El Tai Chi es un milenario Arte Marcial de China basado en la observación de la naturaleza, del ser humano y de la relación entre ellos. Extendido principalmente como forma para mejorar y mantener la salud, favorece la respiración, el equilibrio y la coordinación a todos los niveles.


"Chi Kung" y Tai Chi

Entendemos por Qi Gong (leído Chi Kung) al trabajo con la energía. La energía primordial (Qi) que nos mueve y de la que nos alimentamos los seres vivos… y los aparentemente no tan vivos. Este trabajo (Gong), implica un esfuerzo, una dedicación en tiempo, interés y constancia. No es algo que se consigue inmediatamente, sino después de algún tiempo de práctica.

El Tai Chi es un Arte Marcial que, precisamente por trabajar con la energía, es eficaz como tal y tambien a nivel terapéutico, ya que busca entre otros aspectos ese equilibrio de nuestras energías internas -y con el exterior-, que denominamos Salud. El Tai Chi es, por tanto, Qi Gong. Se puede hacer Qi Gong sin hacer Tai Chi, pero el Tai Chi -bien entendido- es a la vez Qi Gong.

Como práctica, el Tai Chi es un trabajo holístico, que desbloquea, equilibra y tonifica a la persona que lo practica asiduamente en todos sus aspectos, por lo que actua como preventivo de nuestra salud.
A nivel energético, se compensan los desequilibrios que, según la Medicina Tradicional China, pueden dar lugar a enfermedades a nivel físico o emocional. A nivel físico se tonifica y fortalece progresivamente todo el cuerpo. A nivel mental relaja y tranquiliza, bajando el excesivo ritmo de nuestros pensamientos. A nivel emocional nos ayuda a contactar e identificar nuestras emociones y sensaciones y canalizarlas de forma equilibrada. Y a nivel espiritual, ayuda a sentirnos en paz con nosotros mismos y nuestro entorno. El Tai Chi es una forma de reencuentro con la Naturaleza.

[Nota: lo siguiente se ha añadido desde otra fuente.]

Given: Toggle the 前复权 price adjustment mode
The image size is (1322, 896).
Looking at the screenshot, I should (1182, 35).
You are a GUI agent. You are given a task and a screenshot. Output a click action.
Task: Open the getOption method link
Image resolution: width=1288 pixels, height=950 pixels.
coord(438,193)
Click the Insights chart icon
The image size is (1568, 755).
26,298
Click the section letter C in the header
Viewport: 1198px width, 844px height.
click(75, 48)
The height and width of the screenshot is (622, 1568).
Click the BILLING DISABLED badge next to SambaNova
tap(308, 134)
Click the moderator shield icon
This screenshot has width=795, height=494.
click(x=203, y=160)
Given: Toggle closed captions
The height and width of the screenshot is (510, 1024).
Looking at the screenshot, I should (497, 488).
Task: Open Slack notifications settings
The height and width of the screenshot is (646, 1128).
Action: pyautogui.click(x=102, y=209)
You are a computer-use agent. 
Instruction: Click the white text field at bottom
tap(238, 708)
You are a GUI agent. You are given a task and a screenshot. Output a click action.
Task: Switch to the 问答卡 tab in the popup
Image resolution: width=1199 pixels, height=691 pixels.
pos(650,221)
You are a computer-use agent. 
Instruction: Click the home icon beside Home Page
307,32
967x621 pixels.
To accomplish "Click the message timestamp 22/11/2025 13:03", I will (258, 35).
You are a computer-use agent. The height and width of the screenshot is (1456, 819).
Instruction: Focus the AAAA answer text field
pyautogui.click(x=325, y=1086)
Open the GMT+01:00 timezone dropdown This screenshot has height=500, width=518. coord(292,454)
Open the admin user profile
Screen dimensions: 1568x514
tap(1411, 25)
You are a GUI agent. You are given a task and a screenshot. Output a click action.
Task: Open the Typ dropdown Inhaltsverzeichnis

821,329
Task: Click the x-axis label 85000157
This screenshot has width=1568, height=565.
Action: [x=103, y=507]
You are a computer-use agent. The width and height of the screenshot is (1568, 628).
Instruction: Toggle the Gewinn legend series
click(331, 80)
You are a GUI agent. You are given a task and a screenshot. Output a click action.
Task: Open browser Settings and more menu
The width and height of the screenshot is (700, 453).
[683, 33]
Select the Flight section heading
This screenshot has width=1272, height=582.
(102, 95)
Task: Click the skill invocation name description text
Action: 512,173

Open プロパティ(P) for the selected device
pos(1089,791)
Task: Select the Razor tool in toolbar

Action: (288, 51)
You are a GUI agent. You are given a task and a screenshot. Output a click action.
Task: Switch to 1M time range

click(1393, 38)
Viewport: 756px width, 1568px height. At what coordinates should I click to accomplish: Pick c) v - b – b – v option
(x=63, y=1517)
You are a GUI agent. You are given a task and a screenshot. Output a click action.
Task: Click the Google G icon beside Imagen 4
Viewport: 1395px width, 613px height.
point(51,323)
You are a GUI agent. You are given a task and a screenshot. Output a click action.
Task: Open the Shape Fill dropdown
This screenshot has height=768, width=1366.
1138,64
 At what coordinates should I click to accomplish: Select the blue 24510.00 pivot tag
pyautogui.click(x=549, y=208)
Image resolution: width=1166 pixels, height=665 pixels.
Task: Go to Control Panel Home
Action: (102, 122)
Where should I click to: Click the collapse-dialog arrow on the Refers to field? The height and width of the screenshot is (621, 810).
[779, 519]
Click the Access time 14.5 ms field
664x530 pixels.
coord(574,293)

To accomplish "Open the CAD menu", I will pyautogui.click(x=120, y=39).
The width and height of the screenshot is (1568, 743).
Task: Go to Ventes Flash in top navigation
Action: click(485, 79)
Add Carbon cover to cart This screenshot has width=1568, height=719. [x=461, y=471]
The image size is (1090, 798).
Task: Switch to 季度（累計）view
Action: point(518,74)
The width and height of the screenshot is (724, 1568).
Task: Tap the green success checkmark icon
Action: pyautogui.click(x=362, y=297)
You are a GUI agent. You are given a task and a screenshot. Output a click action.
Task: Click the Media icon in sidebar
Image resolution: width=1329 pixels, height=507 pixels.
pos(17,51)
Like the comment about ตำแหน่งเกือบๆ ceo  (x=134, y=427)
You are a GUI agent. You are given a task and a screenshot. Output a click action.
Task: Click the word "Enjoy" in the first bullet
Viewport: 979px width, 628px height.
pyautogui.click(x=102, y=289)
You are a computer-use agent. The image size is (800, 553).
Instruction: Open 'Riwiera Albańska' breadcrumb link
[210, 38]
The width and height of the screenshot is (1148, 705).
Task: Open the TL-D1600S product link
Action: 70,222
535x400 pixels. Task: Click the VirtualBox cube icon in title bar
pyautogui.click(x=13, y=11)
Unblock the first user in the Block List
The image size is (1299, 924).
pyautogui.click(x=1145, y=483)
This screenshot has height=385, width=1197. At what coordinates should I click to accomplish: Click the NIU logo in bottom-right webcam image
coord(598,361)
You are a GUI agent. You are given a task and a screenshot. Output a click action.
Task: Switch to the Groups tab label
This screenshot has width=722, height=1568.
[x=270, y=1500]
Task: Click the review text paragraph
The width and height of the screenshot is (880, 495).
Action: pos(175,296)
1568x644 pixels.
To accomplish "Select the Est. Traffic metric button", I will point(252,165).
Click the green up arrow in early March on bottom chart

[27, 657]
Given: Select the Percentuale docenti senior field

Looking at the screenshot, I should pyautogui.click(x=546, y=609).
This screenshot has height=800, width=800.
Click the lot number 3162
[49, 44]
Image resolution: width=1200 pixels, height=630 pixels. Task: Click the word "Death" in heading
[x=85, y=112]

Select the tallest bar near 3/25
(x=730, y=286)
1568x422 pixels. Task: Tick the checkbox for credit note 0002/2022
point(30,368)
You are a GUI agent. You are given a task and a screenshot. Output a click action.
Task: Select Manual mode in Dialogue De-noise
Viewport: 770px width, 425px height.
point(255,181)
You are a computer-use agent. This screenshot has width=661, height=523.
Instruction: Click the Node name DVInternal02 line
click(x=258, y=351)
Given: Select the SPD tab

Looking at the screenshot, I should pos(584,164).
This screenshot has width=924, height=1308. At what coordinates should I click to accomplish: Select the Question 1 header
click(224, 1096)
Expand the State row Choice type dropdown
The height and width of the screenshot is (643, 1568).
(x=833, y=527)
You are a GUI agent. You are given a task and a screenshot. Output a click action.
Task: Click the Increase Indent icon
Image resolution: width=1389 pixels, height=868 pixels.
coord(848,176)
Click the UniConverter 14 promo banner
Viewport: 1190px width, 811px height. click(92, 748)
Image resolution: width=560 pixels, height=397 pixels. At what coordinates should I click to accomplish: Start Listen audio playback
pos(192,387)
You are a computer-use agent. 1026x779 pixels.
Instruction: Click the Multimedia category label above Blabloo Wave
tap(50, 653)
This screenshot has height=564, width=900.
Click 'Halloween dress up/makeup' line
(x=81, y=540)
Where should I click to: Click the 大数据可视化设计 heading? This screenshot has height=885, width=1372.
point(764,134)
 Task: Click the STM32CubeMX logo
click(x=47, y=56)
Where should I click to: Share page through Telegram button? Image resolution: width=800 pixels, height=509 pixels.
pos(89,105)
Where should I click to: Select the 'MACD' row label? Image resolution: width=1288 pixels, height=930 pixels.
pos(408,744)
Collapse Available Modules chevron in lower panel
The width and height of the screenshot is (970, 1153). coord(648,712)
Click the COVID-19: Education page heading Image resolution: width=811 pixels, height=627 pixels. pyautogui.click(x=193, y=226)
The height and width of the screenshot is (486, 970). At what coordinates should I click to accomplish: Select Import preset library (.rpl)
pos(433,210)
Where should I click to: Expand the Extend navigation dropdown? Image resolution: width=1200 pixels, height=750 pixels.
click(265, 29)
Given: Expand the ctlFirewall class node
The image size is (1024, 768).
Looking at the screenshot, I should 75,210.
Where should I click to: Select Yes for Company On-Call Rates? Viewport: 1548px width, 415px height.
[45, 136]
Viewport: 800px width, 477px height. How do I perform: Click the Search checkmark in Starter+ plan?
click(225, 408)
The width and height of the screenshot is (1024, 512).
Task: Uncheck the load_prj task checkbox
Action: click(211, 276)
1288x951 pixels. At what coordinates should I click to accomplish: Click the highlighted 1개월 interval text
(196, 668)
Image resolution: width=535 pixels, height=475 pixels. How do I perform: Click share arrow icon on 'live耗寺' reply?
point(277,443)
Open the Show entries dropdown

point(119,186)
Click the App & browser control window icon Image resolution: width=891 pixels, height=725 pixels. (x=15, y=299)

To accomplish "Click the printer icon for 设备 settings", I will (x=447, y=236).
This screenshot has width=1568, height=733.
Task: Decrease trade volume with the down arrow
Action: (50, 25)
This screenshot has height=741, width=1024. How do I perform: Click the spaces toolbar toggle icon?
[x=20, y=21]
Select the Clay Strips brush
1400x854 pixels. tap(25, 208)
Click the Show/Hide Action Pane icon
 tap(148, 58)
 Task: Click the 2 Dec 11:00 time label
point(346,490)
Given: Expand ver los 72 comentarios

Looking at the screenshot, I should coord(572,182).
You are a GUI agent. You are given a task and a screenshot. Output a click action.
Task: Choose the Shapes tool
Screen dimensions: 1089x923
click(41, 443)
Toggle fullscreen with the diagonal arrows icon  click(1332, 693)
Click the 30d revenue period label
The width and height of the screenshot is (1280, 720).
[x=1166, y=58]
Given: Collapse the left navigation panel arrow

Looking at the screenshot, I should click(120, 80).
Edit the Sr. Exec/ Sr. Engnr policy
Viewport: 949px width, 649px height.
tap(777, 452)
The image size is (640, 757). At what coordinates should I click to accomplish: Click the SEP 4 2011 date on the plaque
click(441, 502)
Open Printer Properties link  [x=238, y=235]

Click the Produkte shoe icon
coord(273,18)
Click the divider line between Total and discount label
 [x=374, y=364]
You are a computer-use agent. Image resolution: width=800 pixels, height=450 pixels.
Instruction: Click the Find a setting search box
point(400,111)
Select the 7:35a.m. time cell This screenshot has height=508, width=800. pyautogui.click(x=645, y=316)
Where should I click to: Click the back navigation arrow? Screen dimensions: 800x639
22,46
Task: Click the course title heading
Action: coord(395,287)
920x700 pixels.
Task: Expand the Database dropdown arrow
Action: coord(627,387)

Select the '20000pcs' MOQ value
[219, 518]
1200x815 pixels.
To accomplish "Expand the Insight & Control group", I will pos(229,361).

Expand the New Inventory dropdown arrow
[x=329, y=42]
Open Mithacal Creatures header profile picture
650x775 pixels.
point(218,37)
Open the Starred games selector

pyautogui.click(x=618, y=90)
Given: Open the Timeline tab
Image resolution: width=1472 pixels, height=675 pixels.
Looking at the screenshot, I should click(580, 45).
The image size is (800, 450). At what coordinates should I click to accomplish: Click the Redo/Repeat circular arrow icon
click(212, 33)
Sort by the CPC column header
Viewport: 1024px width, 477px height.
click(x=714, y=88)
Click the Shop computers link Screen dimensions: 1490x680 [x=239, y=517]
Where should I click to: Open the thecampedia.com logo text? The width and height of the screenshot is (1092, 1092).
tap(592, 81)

Respirar, Sentir y Movimientos circulares

La respiración es el aspecto más importante del Tai Chi. De ella depende prácticamente toda la eficacia del trabajo, y que lo que hacemos no sea solo “gimnasia”. Siempre por la nariz, de forma suave, contínua y simétrica, es decir, el tiempo de inspiración es igual al de espiración, ya que las dos fases son igual de importantes.

Los movimientos sutiles y pausados del Tai Chi, permiten apreciar los numerosos matices y detalles que esta práctica conlleva, y realizados de forma circular trabaja correctamente las articulaciones y favorece la fluidez a nivel energético.

Estar atento en el momento presente y a todas las sensaciones, tanto físicas, energéticas, mentales y emocionales, es una de las maneras de conducir la mente a un estado de tranquilidad y sosiego que hacen que el Tai Chi sea una buena forma de meditación en movimiento.


Practicar, practicar, practicar

Los beneficios de la práctica del Tai Chi y el Qi Gong, pueden apreciarse muy pronto, pero para obtener unos resultados óptimos sólo hay un camino: Practicar.
Cada uno se inicia desde su propia condición física o circunstancias de salud y desde ahí se avanza en todos los aspectos que el Tai Chi y el Qi Gong potencian: respiración, coordinación, equilibrio, flexibilidad, fortalecimiento muscular, disciplina… relajación, … y paciencia.